[Material for this task]

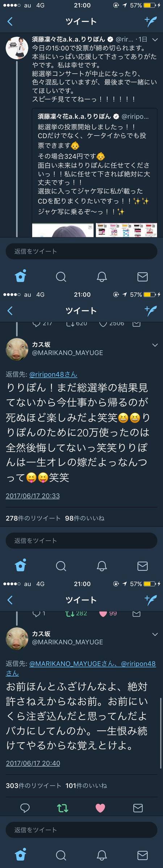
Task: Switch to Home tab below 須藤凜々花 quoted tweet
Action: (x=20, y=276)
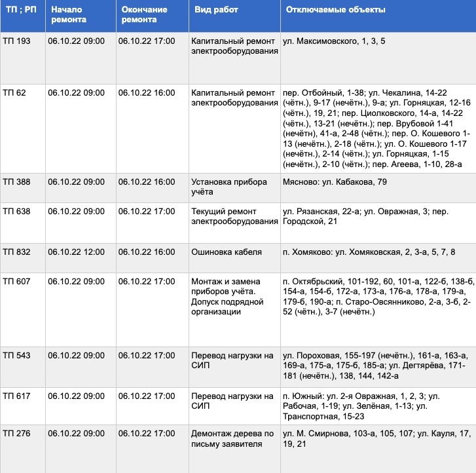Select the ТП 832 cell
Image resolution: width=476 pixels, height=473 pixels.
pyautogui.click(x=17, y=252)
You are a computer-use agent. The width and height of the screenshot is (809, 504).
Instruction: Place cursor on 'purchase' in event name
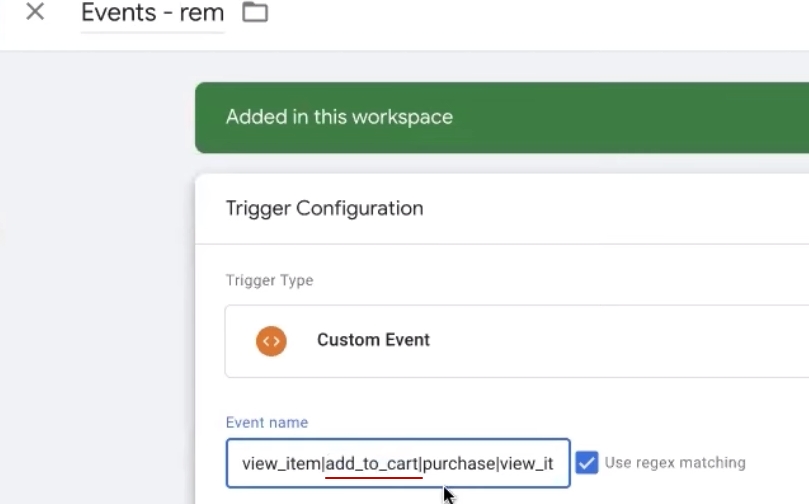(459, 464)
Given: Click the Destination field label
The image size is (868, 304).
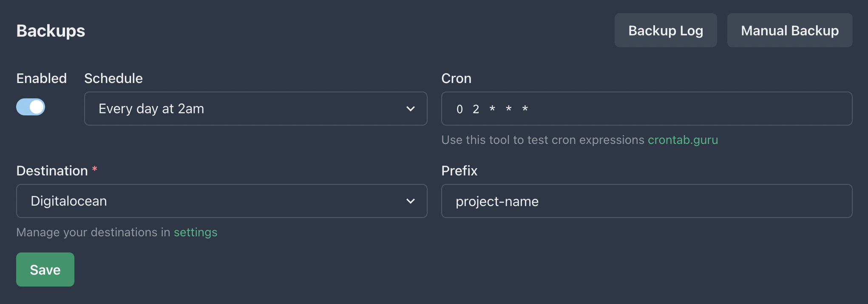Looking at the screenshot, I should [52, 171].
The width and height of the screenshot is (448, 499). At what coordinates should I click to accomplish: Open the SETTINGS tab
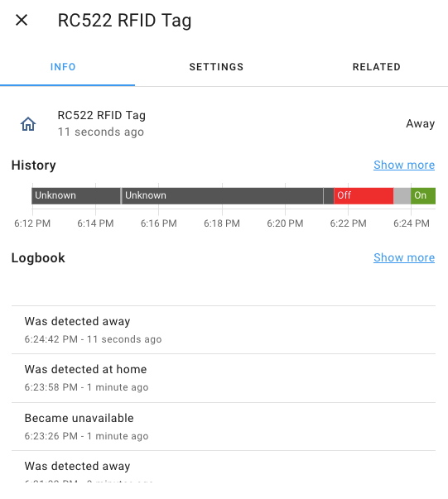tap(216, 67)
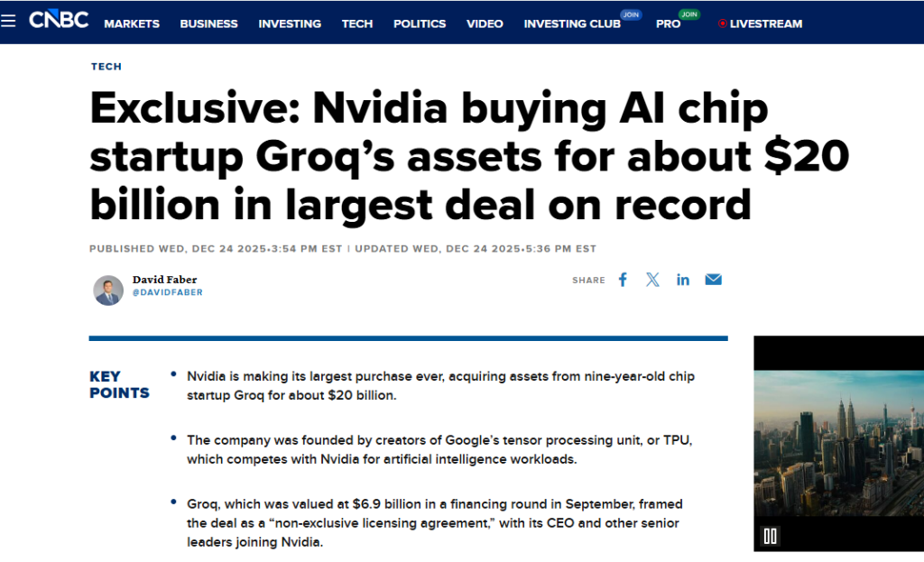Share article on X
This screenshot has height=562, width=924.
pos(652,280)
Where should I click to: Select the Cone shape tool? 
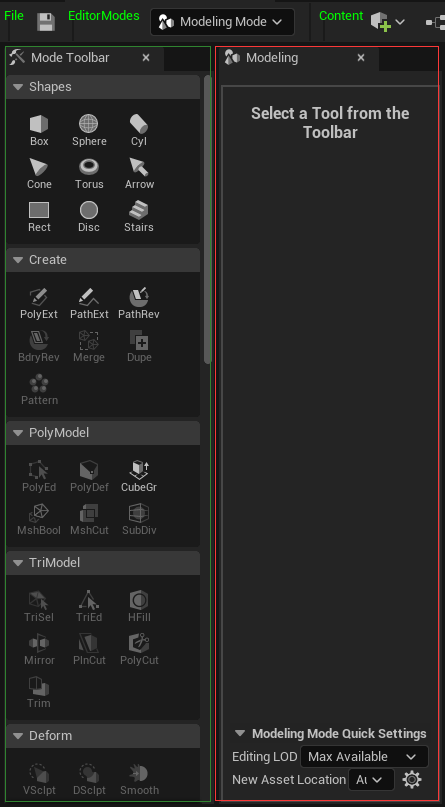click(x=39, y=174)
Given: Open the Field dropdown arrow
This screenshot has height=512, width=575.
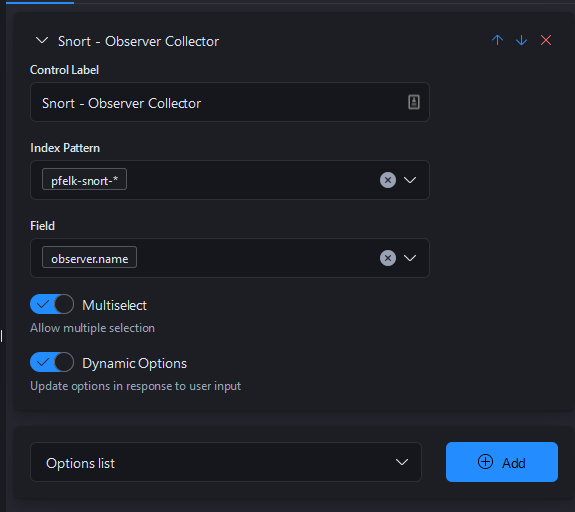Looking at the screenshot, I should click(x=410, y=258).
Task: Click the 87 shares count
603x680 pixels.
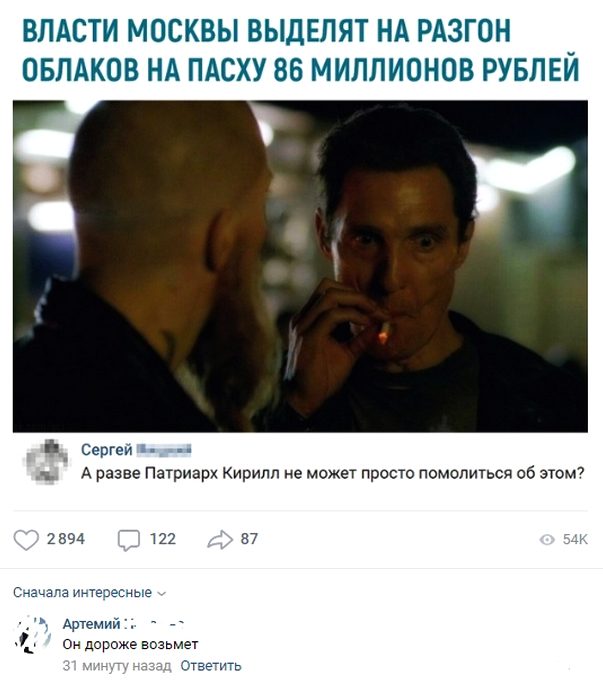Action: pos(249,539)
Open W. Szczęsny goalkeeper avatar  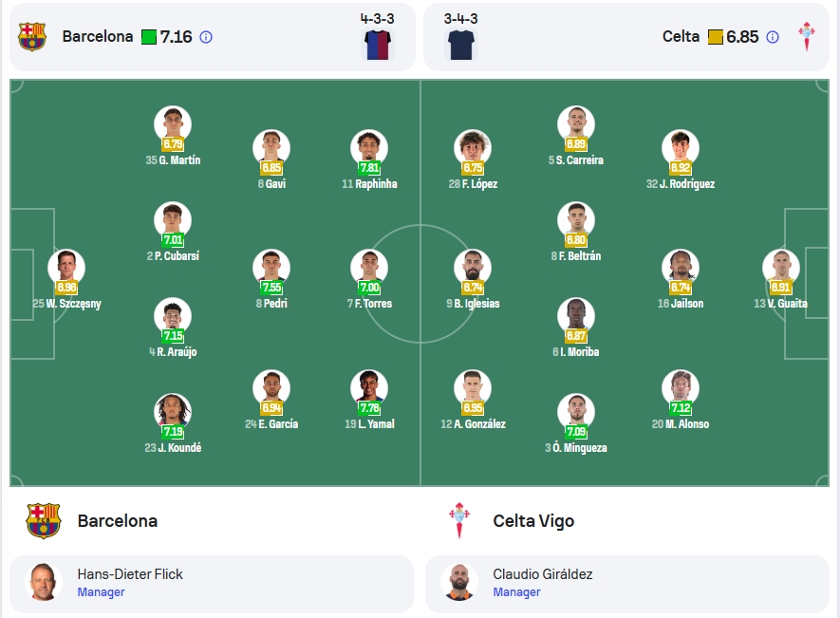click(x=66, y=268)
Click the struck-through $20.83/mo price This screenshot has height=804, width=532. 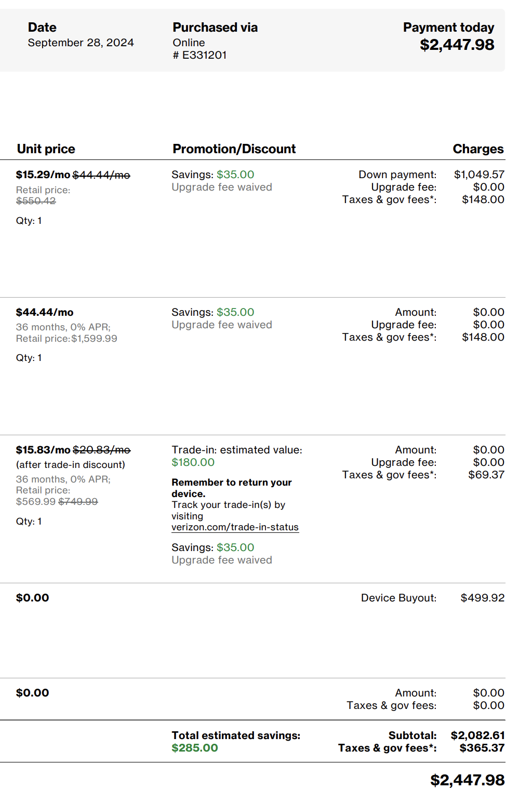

[/Material for this task]

• **Work to complete**
Your answer should be the lines of the material above that include "Given".

• **Task answer**
Given: Click the Destination field label
Given: Open the Field dropdown arrow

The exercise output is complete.